* **課題文**:
「You are a computer-use agent.」を含む行から始まり「coord(700,332)」を含む行で終わる範囲を、「search field」を「search box」に置き換えるだけで他は変えずに編集して示してください。画像は答えに入れない。

* **提供資料**:
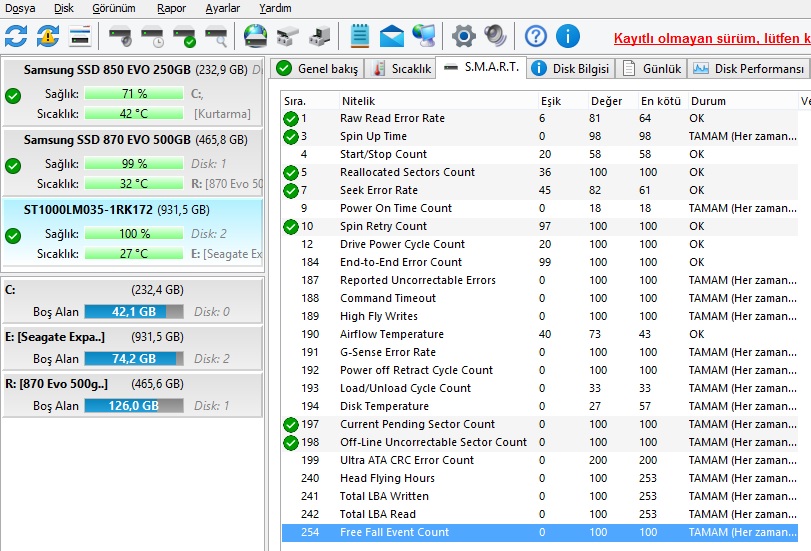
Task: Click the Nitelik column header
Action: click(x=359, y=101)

* * *

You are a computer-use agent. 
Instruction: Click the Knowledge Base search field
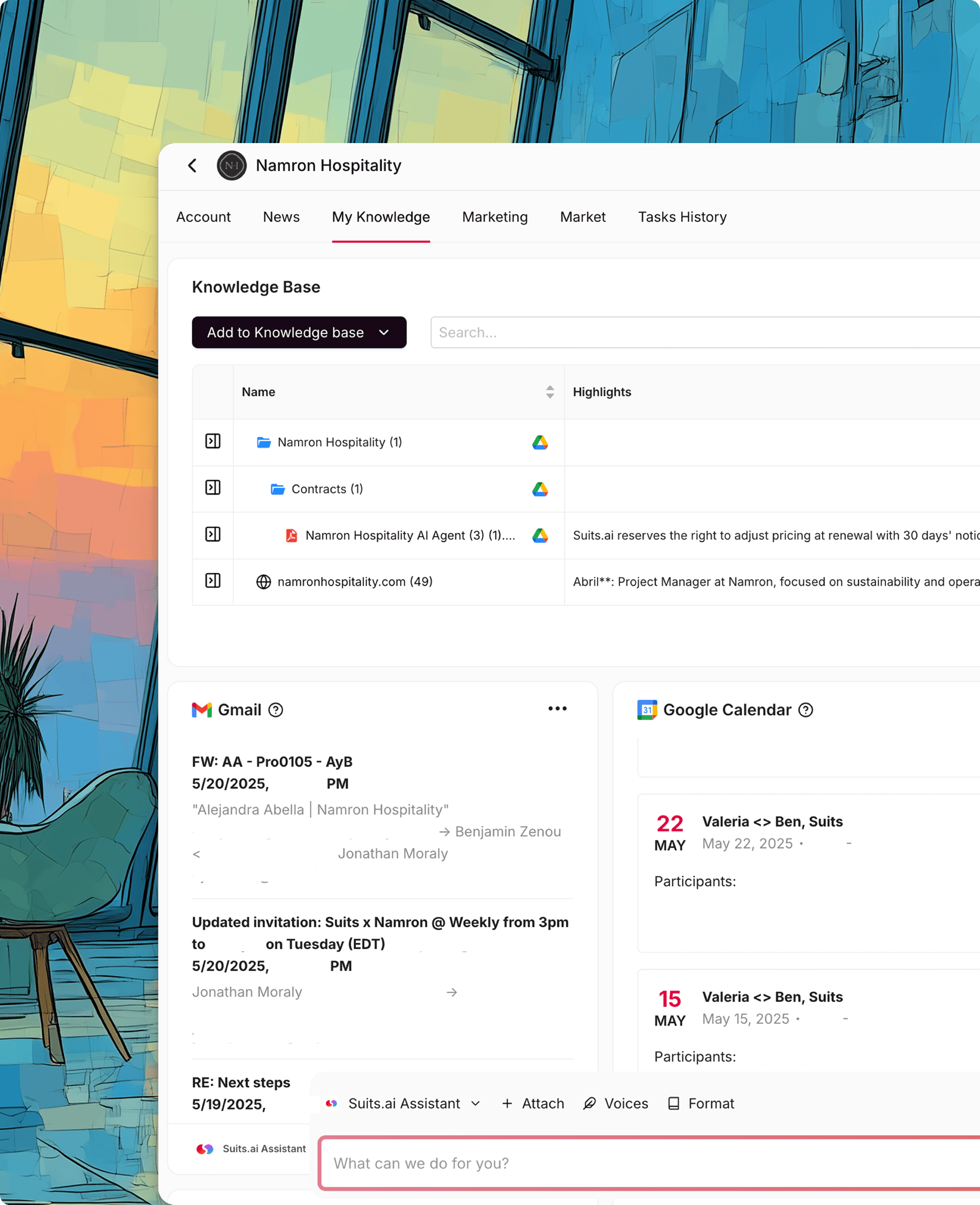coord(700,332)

* **課題の解答**:
You are a computer-use agent. 
Instruction: Click the Knowledge Base search box
coord(700,332)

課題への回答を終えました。